__Your objective__.
Select every line below that contains the word "icon", treating uppercase and lowercase as different.

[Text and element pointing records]
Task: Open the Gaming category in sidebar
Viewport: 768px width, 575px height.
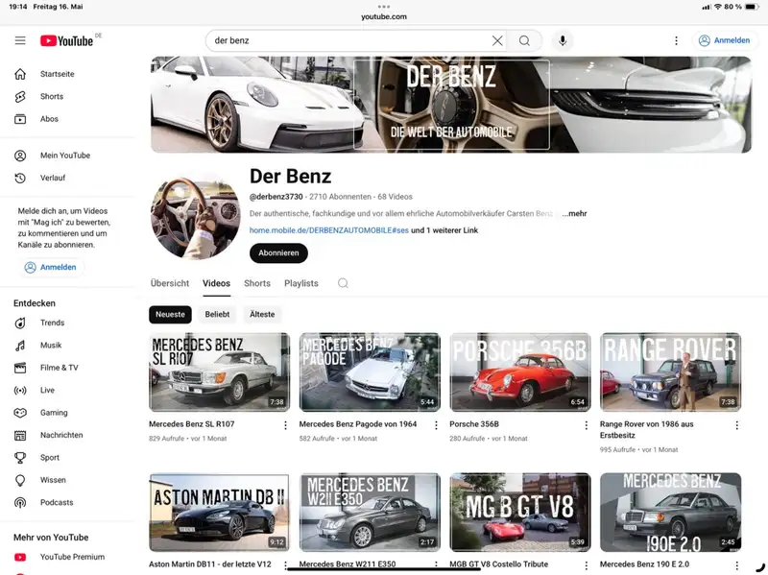Action: [x=54, y=413]
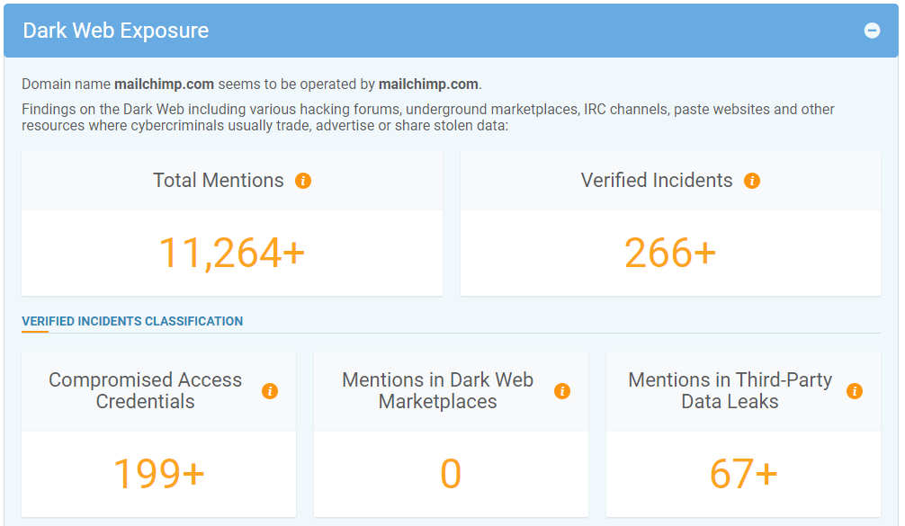Click the Dark Web Exposure header title
905x526 pixels.
coord(116,31)
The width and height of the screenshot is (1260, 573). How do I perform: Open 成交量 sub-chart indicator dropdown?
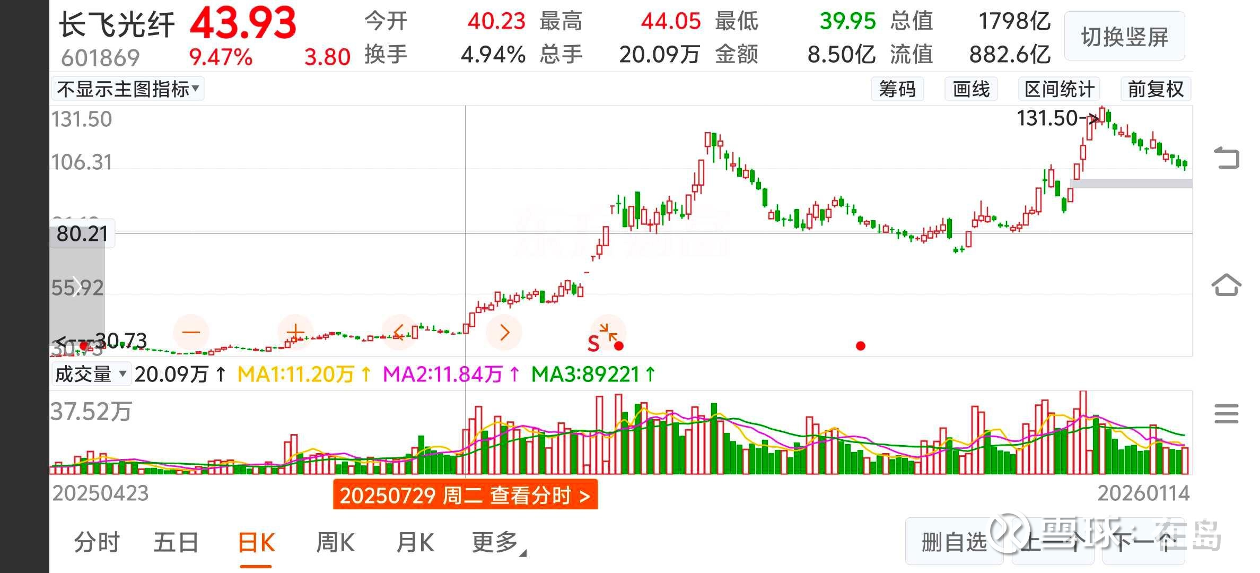(x=91, y=374)
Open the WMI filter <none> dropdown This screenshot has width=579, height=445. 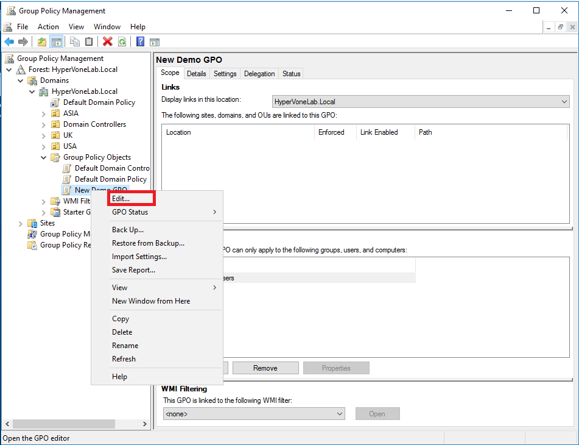click(x=340, y=413)
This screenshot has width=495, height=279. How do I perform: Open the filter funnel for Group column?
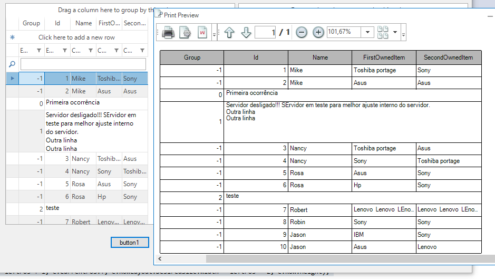tap(38, 51)
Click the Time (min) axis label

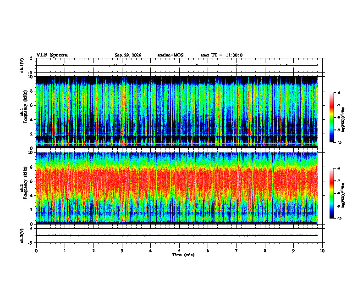pyautogui.click(x=183, y=255)
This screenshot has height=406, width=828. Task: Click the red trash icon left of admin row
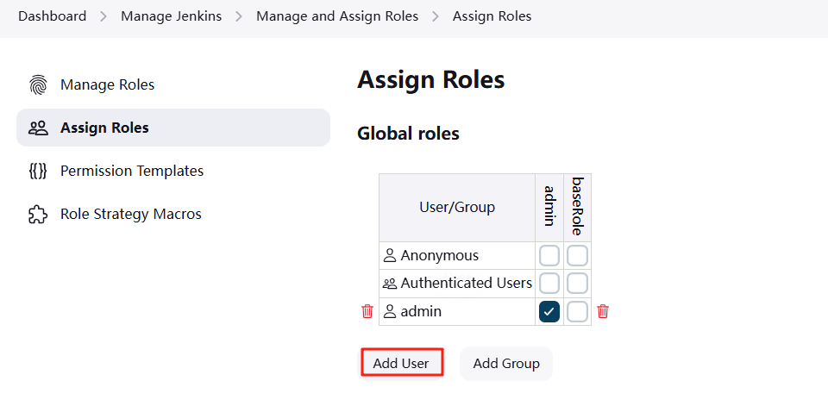click(x=367, y=311)
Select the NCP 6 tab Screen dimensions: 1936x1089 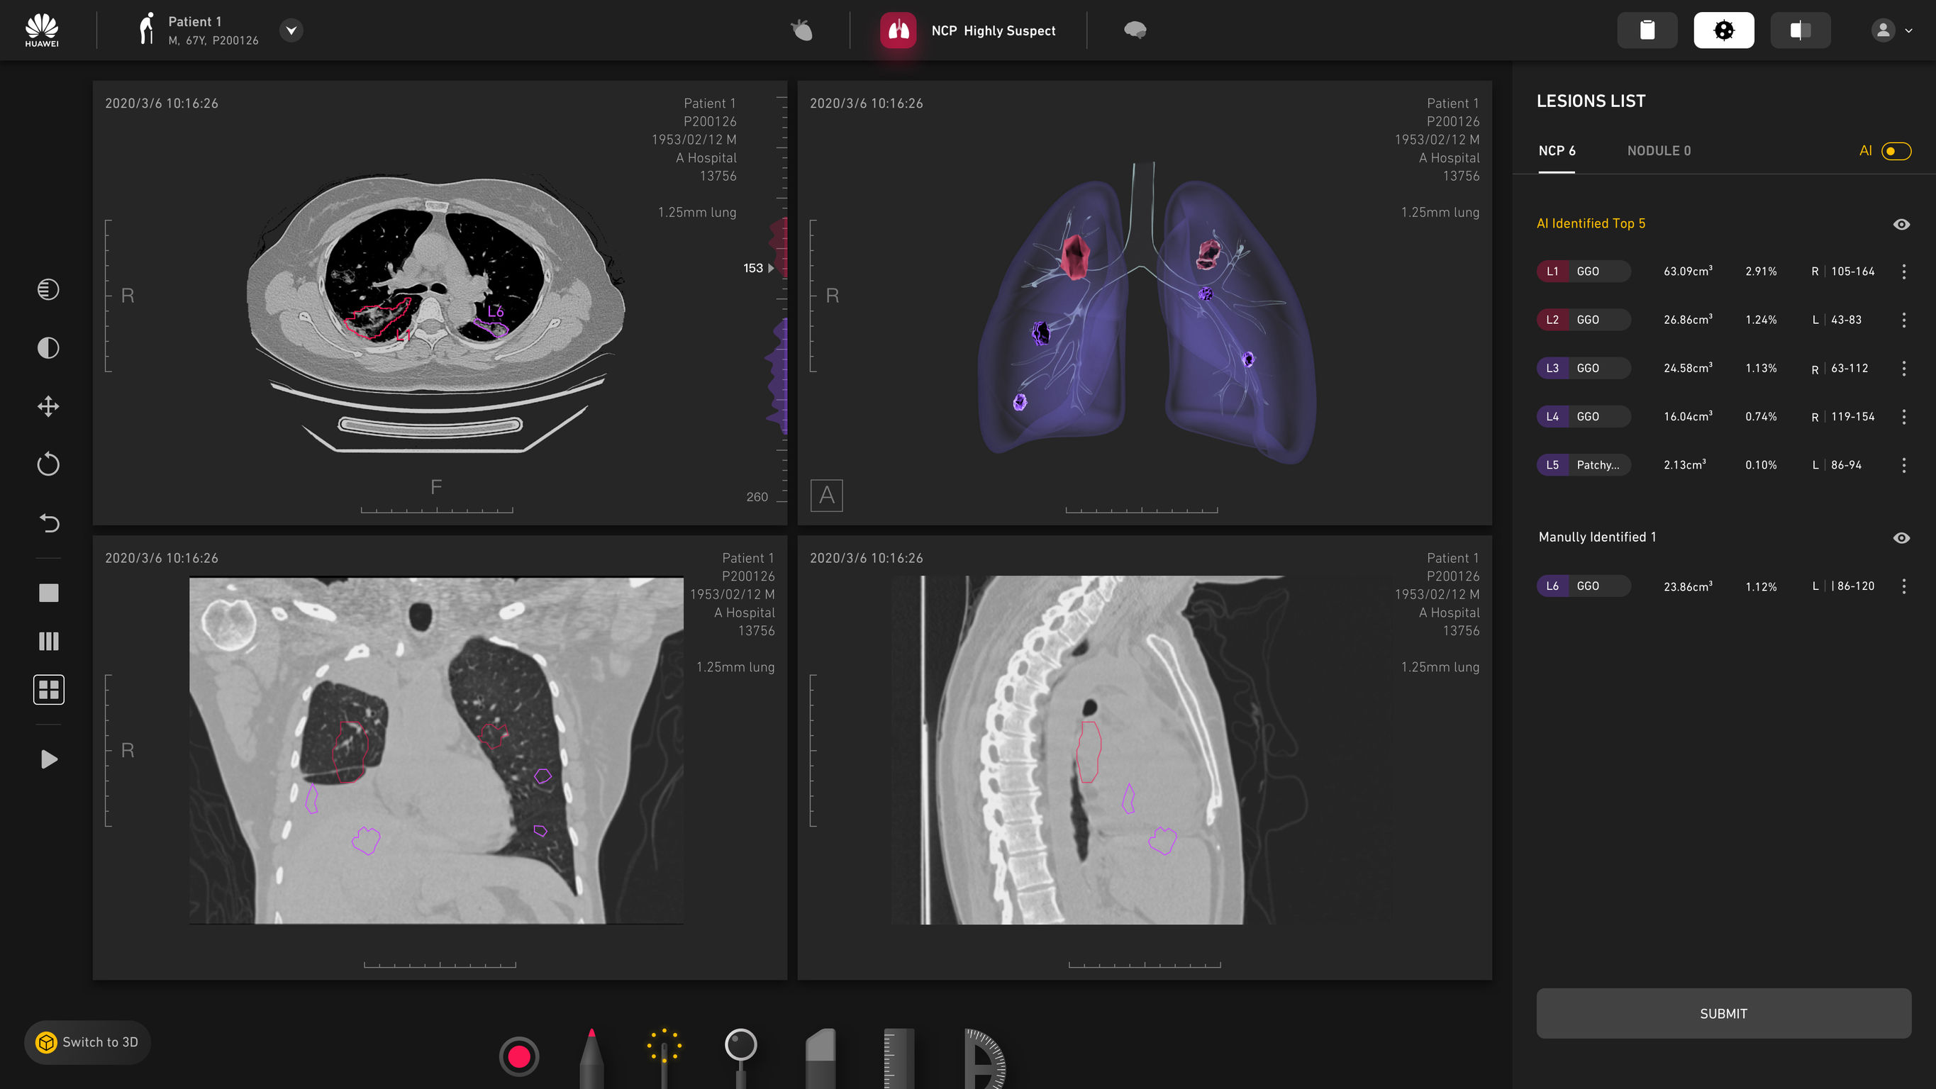tap(1556, 150)
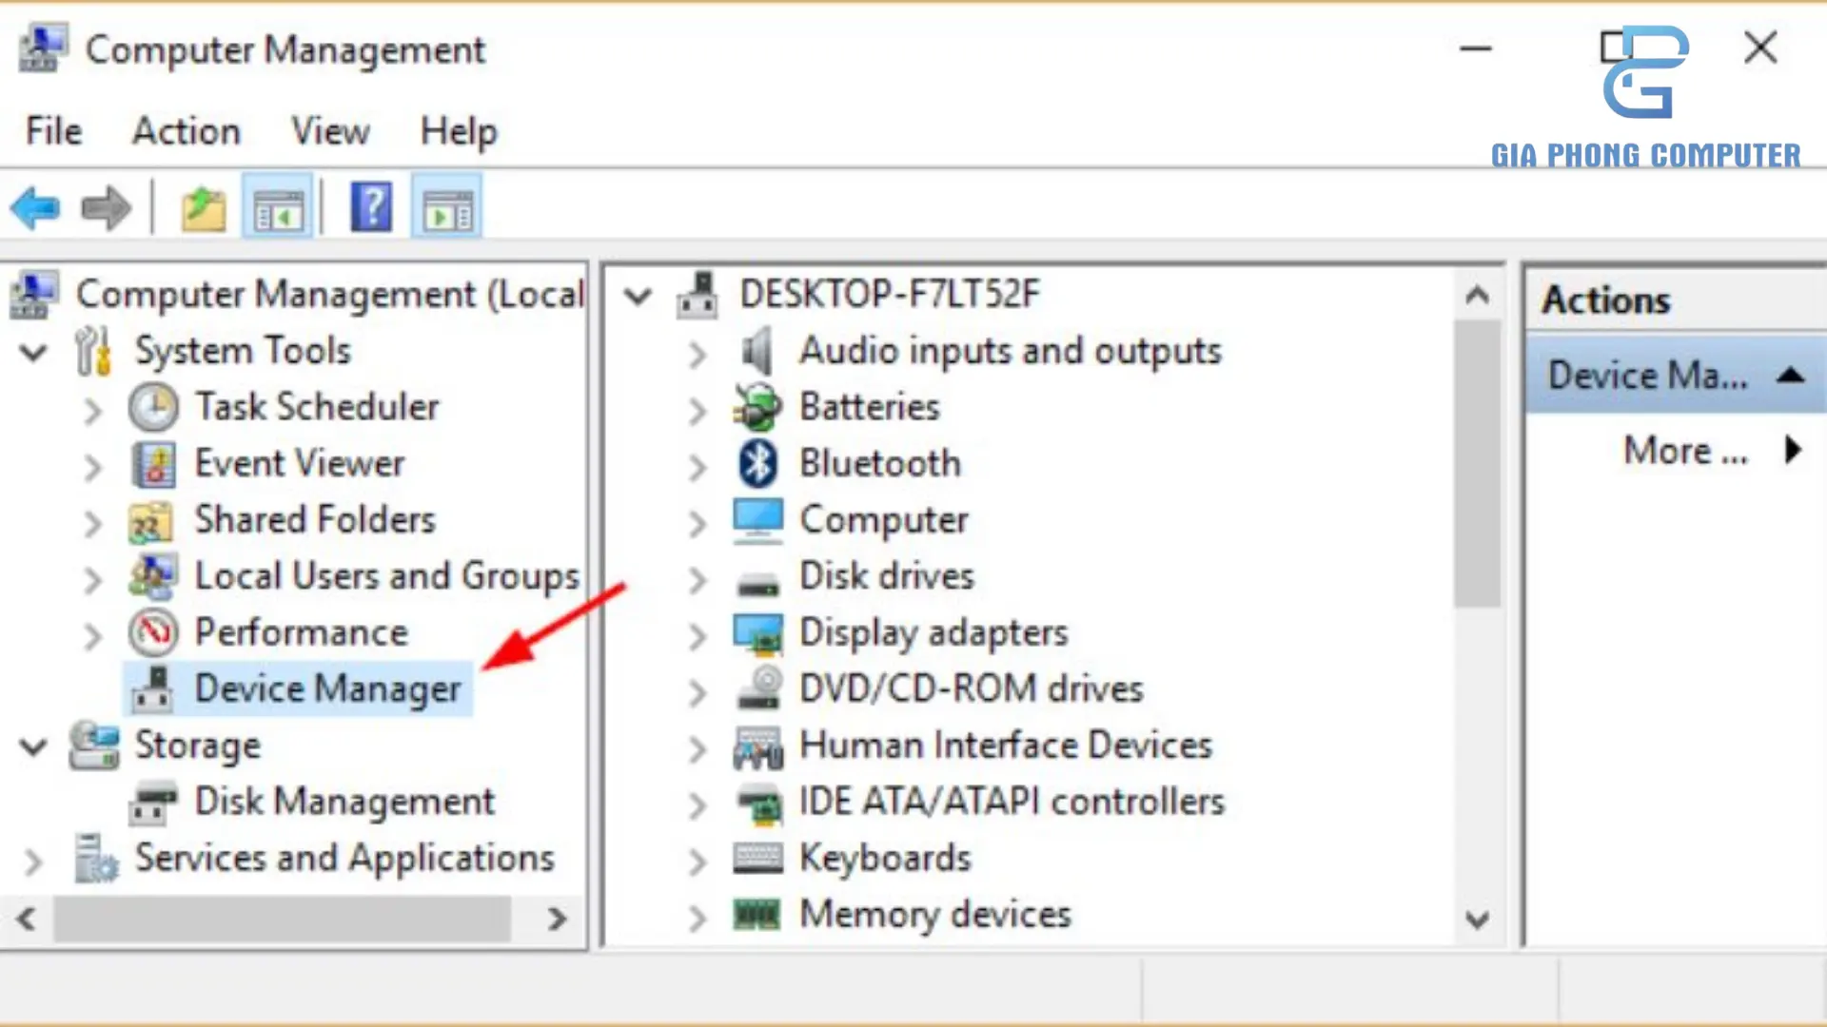Screen dimensions: 1827x1027
Task: Click the Forward navigation arrow in toolbar
Action: pyautogui.click(x=105, y=207)
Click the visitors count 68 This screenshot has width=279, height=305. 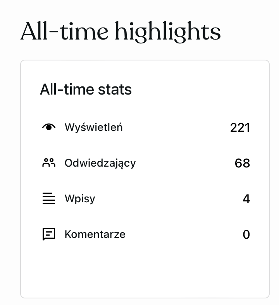click(242, 163)
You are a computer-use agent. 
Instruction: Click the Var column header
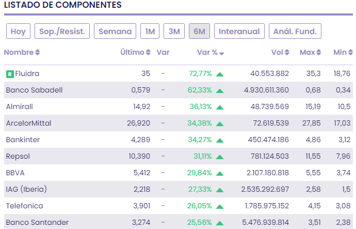pyautogui.click(x=163, y=53)
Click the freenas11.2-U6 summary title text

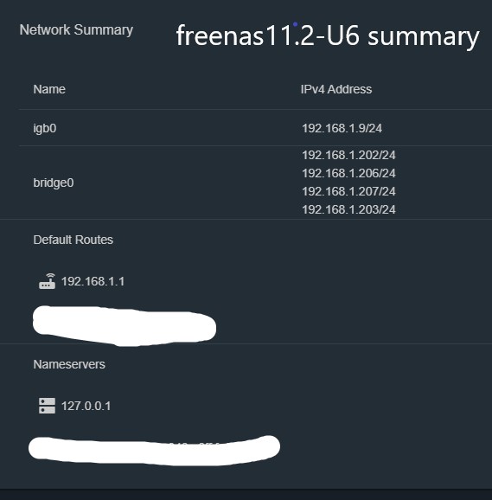328,35
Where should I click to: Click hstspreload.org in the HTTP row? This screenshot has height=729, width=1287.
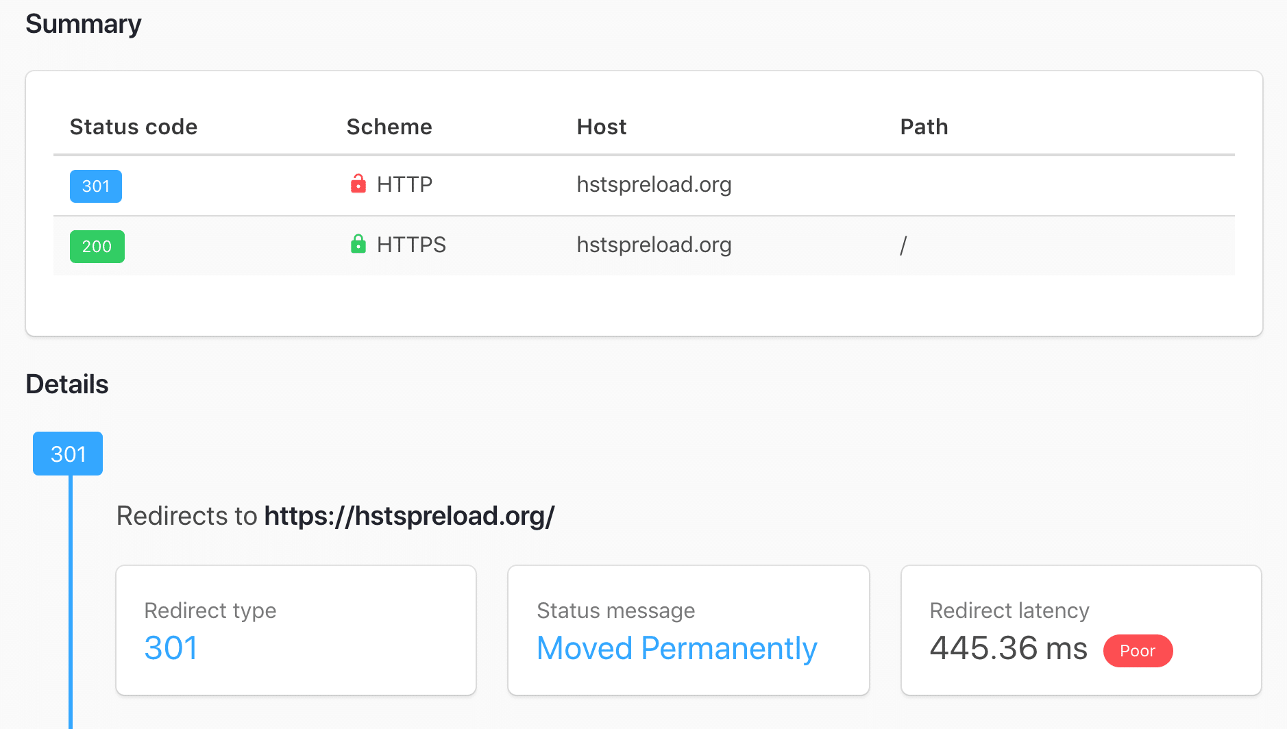(653, 184)
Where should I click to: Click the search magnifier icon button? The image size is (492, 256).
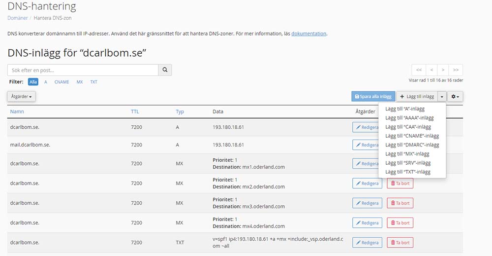[165, 70]
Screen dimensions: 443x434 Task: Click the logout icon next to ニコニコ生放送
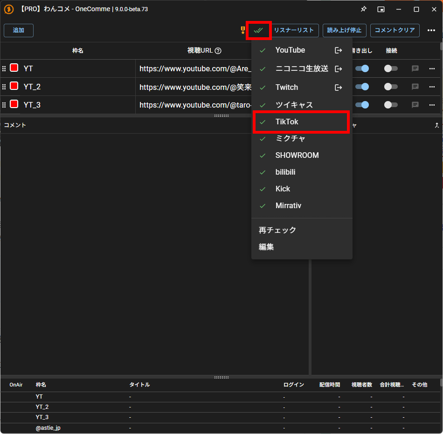pos(339,69)
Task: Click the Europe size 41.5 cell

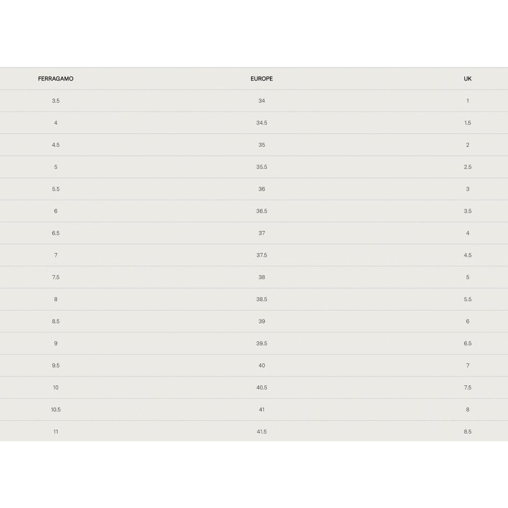Action: (x=262, y=432)
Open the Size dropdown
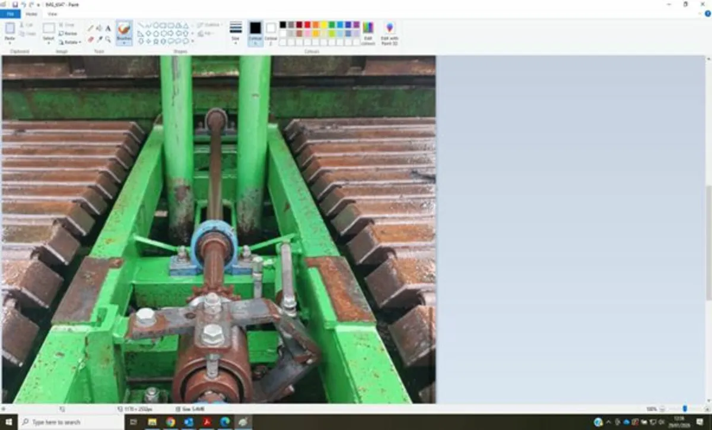Viewport: 712px width, 430px height. pyautogui.click(x=235, y=33)
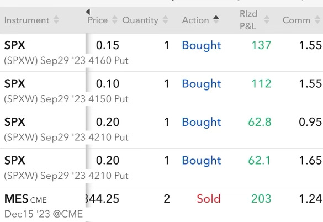Viewport: 323px width, 222px height.
Task: Click the Bought label for 4160 Put
Action: 202,45
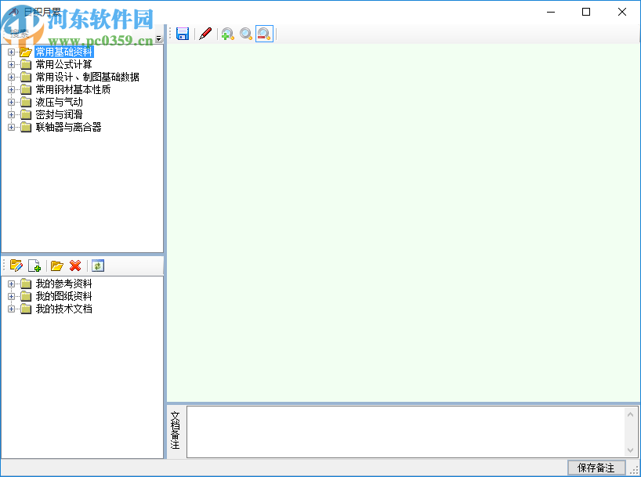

__Task response__.
This screenshot has height=406, width=828. Task: Click the red trash icon left of admin row
Where should I click to: Click the search magnifier icon button? The image size is (492, 256).
Screen dimensions: 443x434 Task: Click the logout icon next to ニコニコ生放送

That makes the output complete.